日記0
ワーステルより 昇る太陽は 我らを照らし 幸与え
ルイミデアスの 眠る海 我らを支え 国護らん
ナリルの空に 浮かぶ雲 我らを救う 知恵授け
コルテア奥の 深い森 我らは恐れ 闇祓わん
-フリティア王国国歌より-
この国の国家には、周知の通り、国家の繁栄とそれぞれの場所に住む”魔女”の存在を重ねている。
1つ目のワーステルは、勿論ワーステル城のあるこの地のことであるが、城の敷地の東端にある離れの塔に住む祈りの魔女を指している。毎朝、国の東に位置するこの地から太陽が登ることと、王家の権威、そして塔の魔女をかけて歌詞になったと聞いた。
2つ目のルイミデアスは、この国の西側に面しているミデアス海の古い呼び方、”神の治める海”のことである。

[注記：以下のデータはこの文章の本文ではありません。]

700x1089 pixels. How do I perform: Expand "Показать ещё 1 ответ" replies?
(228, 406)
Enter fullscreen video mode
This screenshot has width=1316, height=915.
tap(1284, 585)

この海は我が国の貿易の要である一方、貿易航路を外れれば変化しやすい海上の風と複雑な海流でフリティアを数々の海上戦で勝利に導いてきた。また、ミデアス海に浮かぶイリア島に住む魔女は代々、一族の特色である千里眼を用い、王家と政治を支えてきた。
3つ目のナリルは北の商業地域だが、山の麓ということもあってか自然災害が昔から多く、人々を悩ませてきた。そこで強力な浮遊魔法を心得る魔女が雲の様子から天候の予想などをし、災害が起こす影響を最小限に抑えるようになったと言われている。実際、当代の魔女まで天候予想を定期的に行っているとのこと。徐々に栄えてきたナリルは今日、世界有数の発展都市であることと普段空に浮いた家に住む魔女になぞらえて”天空に最も近い地上”と呼ばれている。
4つ目のコルテアは南に位置する小さな町である。コルテアの奥にある森の更に奥に魔女が住んでおり、様々な形で人と関わっている他の魔女と異なり、この地の魔女は人前にあまり出ないと言われている。森の様子と相まってあまりに不気味だと人々に恐れられ、次第に「フリティア繁栄の光の影は全てこの森に集められているのだ」と人々は口々に言うようになった。
けれども、私は知っている。
森の豊かさは、きっとどの森より優れている。
住んでいる動物もとても親切だ。
流れる川が太陽を反射してキラキラ光る様子は、この世にあるどの宝石よりも綺麗だった。
そして、私が出会ったこの森の主は、思わず眩しいと思うほど美しい女性であった。容姿だけでなく、心の清らかさや純粋さ、意外と芯があって頑固なところは、私の胸を焦がした。
けれども、これは予感ではあるがもう彼女とも会えないであろう。
どうか、彼女が私がいなくなっても幸せであることを望む。
もし、これを読んだ者がいたなら、どうか、私の代わりに彼女の幸せを祈り続けて貰えないだろうか。
間違っても、彼女の平穏を壊さないでほしい。
彼女を、この醜い争いに巻き込まないでほしい。